> _Excerpted data_
* * * *

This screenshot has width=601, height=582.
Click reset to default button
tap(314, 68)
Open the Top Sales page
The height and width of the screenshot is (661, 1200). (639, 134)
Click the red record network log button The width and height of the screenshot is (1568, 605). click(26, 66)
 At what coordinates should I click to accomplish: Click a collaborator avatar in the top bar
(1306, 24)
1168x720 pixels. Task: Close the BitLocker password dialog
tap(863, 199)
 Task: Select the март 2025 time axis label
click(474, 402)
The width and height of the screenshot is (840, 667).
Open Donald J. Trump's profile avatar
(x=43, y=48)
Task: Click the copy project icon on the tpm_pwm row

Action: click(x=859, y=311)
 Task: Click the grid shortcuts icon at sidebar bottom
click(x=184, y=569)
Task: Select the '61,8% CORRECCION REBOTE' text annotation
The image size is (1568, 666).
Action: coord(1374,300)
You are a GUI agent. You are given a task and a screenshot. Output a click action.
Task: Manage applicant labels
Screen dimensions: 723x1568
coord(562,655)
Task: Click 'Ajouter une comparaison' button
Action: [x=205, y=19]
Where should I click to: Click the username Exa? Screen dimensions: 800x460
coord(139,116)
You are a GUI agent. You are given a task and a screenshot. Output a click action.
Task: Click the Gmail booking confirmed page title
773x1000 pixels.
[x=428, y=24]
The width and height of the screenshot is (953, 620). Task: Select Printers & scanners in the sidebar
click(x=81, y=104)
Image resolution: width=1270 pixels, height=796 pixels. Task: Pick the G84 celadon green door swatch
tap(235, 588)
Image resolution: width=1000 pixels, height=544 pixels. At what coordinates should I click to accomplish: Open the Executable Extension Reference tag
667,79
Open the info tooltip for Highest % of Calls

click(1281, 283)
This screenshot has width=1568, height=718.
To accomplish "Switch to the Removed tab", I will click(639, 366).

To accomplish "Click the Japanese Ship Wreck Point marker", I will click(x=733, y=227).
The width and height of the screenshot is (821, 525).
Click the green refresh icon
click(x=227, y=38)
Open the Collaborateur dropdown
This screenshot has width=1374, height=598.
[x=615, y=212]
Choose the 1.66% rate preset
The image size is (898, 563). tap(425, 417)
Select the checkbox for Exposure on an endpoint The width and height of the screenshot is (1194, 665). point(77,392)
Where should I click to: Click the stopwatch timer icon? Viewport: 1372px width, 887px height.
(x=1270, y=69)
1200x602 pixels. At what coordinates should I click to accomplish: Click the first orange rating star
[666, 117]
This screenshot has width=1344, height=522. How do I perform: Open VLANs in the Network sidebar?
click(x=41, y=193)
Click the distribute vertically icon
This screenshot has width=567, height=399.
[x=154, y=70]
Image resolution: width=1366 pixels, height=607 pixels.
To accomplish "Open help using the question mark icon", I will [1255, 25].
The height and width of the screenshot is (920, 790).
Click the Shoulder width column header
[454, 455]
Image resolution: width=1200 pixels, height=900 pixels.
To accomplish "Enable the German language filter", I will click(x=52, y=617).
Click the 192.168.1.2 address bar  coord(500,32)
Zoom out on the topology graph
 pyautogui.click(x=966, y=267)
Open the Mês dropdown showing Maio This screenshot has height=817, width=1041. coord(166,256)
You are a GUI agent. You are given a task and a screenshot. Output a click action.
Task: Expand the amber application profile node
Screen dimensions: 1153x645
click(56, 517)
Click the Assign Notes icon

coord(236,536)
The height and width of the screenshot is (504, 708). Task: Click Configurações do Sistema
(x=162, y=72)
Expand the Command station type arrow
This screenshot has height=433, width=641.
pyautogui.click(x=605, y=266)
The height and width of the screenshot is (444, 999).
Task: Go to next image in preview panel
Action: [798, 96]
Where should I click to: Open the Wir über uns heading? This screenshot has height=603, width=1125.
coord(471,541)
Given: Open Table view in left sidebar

* * * *

> _Task requirements_
Within the data, count the lines that hold the word "will". Answer with the figure and nothing more.

> _Your response_
4